Discussion and Conclusion

[0047] 24 solid probes were obtained by mixing acrylic microspheres with oil and 3D printing resin. T1 and T2 relaxation times as well as homogeneity of the visible probes were obtained from 3T MRI measurements. Differences in relaxation times between probes built with the same oil type and concentration were below 10% in all the cases.

[0048] Changes on homogeneity for samples built with the same components can be partly explained due to the manual mixing process, thus, suggesting a better control or automation of this step.

[0049] Likewise, although quantification on samples G1 -G3 was not possible, visual observation of the MRI images suggests that the mixing process and preparation time influence on the characteristics of the material, at least when using high viscosity silicone oil. As can be observed, samples G1-G3 look more homogeneous than probes A1-A3 of the first experiment.

[0050] Based on the results, samples built with a 50% concentration of sunflower or paraffin oil (B2, F2, C2 and E2) seem to be the most promising in terms of compromise between relaxation times and homogeneity. Mixtures with the high viscosity silicon oil could also be considered if the time between the mixture of the components and the curing of the sample is short enough to reduce the effects of separation of the components.

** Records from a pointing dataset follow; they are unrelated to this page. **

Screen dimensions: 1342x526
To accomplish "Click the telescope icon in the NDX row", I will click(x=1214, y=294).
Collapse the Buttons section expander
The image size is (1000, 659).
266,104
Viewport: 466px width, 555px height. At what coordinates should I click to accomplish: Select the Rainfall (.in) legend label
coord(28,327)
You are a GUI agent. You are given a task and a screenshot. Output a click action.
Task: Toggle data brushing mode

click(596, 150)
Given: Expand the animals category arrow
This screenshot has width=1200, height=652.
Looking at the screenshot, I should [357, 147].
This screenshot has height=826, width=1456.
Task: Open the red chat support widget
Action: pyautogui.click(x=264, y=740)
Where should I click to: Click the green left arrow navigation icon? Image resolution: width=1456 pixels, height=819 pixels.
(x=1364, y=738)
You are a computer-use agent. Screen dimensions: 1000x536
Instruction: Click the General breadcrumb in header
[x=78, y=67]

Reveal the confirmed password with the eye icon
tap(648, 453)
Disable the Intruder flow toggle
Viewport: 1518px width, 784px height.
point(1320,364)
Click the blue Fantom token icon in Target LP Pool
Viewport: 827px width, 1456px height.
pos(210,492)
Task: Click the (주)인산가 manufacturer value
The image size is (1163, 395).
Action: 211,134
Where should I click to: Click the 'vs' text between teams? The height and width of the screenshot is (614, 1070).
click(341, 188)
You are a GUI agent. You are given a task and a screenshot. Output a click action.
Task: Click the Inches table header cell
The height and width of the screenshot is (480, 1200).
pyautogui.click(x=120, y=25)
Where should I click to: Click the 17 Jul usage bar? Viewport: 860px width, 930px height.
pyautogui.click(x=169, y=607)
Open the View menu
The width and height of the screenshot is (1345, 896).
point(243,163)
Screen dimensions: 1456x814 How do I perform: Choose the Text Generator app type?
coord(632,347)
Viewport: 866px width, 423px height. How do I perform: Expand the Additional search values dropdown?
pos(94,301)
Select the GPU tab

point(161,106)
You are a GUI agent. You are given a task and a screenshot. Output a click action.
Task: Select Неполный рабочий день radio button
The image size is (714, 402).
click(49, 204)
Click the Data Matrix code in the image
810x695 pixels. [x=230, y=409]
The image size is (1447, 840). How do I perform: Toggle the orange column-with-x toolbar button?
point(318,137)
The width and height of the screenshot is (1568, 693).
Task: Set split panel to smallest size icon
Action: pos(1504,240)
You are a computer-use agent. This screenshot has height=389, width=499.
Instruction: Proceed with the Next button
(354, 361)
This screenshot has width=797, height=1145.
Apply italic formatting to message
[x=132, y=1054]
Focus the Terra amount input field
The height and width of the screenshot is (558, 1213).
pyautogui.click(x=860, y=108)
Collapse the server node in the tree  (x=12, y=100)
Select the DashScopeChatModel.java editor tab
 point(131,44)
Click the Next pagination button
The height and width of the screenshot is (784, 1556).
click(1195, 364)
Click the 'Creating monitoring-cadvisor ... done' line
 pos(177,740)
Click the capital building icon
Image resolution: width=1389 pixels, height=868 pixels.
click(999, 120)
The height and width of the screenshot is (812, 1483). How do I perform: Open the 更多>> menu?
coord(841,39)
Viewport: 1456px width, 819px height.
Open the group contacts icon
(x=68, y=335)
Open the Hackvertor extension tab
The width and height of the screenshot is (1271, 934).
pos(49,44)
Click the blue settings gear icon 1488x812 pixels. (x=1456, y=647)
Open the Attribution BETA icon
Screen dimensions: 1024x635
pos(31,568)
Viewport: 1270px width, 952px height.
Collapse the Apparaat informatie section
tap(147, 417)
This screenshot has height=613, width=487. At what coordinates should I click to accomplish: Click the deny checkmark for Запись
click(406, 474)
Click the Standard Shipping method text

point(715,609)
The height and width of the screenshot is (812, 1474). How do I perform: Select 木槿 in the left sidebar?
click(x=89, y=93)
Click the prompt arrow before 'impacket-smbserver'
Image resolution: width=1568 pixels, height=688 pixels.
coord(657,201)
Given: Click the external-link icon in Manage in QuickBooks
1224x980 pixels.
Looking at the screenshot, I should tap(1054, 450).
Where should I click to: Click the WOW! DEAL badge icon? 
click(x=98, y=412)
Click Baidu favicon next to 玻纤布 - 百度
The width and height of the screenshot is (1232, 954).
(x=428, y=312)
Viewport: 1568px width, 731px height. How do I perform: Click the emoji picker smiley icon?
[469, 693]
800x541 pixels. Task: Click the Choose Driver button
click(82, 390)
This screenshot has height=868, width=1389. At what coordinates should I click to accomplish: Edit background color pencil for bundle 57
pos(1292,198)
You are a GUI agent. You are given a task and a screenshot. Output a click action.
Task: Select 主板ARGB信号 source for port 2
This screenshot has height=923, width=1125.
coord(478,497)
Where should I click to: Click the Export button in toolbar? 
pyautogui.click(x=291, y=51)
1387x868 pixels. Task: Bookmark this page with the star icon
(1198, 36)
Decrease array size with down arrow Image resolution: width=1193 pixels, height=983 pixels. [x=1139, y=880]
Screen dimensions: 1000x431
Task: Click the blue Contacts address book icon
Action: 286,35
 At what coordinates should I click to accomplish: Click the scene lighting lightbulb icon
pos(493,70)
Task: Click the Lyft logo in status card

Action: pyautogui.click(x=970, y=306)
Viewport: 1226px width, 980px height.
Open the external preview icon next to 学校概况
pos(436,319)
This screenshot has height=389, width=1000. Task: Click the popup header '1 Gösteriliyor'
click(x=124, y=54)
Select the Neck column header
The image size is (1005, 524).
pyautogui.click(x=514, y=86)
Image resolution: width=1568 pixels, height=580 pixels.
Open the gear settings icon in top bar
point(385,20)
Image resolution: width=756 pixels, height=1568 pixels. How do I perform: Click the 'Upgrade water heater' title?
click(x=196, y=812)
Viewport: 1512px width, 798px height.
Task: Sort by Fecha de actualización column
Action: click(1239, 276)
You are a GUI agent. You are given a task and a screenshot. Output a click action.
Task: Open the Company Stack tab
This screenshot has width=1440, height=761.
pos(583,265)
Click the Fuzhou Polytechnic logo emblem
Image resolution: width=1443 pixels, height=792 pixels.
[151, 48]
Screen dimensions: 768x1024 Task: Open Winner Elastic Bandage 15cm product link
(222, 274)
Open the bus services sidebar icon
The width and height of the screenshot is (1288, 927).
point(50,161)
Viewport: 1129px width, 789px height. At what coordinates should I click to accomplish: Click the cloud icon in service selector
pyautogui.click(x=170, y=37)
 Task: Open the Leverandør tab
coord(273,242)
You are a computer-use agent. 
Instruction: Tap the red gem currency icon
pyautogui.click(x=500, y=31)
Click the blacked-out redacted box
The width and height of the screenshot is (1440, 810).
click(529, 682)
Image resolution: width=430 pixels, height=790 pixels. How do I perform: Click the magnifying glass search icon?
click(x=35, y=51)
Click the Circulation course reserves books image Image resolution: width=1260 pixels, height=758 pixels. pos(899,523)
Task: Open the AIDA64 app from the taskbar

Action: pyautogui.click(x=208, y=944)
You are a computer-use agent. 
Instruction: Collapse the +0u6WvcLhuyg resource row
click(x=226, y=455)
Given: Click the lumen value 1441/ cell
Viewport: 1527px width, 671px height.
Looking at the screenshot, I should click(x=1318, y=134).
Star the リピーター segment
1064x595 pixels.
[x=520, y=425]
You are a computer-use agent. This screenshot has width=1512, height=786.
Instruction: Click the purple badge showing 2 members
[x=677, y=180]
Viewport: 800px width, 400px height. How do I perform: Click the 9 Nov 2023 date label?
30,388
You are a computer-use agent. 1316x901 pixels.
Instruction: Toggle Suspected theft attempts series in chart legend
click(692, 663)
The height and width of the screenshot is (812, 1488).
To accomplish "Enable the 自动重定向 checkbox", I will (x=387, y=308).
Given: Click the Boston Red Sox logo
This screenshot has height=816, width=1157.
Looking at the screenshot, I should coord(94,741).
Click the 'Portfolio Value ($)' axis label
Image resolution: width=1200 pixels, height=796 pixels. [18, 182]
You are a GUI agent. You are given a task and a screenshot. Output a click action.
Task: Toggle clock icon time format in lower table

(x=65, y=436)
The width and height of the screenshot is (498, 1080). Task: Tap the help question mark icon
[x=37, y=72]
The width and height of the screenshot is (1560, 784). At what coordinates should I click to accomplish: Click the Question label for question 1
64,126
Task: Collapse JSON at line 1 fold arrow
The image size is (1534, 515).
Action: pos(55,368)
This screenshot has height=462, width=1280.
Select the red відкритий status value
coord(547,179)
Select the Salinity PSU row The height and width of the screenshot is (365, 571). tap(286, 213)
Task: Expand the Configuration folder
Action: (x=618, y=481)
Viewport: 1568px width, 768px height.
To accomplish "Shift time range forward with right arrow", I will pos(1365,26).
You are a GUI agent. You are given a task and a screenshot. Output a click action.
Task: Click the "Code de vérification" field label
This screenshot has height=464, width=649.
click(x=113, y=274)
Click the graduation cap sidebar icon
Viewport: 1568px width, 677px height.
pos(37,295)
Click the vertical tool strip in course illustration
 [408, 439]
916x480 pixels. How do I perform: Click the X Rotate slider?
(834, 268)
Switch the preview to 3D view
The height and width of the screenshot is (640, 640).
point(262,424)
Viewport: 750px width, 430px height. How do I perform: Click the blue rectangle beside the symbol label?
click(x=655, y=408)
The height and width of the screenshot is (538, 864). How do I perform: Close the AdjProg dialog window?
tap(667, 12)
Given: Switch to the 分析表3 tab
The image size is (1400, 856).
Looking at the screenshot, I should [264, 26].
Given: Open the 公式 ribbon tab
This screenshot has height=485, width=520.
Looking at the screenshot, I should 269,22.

[0051] Although the magnetic resonance imaging-signal producing, light-curable resin composition of the invention has been described in relation to the production of MRI-phantoms, the composition can also be used to produce devices other than phantoms. The composition may be produced for any object, for which MRI visibility is beneficial. This includes MM visible positioning aids in PET/MRI and radio therapy applications. The MRI visibility allows to calculate the attenuation of e.g. PET radiation by the phantom material based on MR-imaging data only without the necessity for additional x-ray or CT imaging.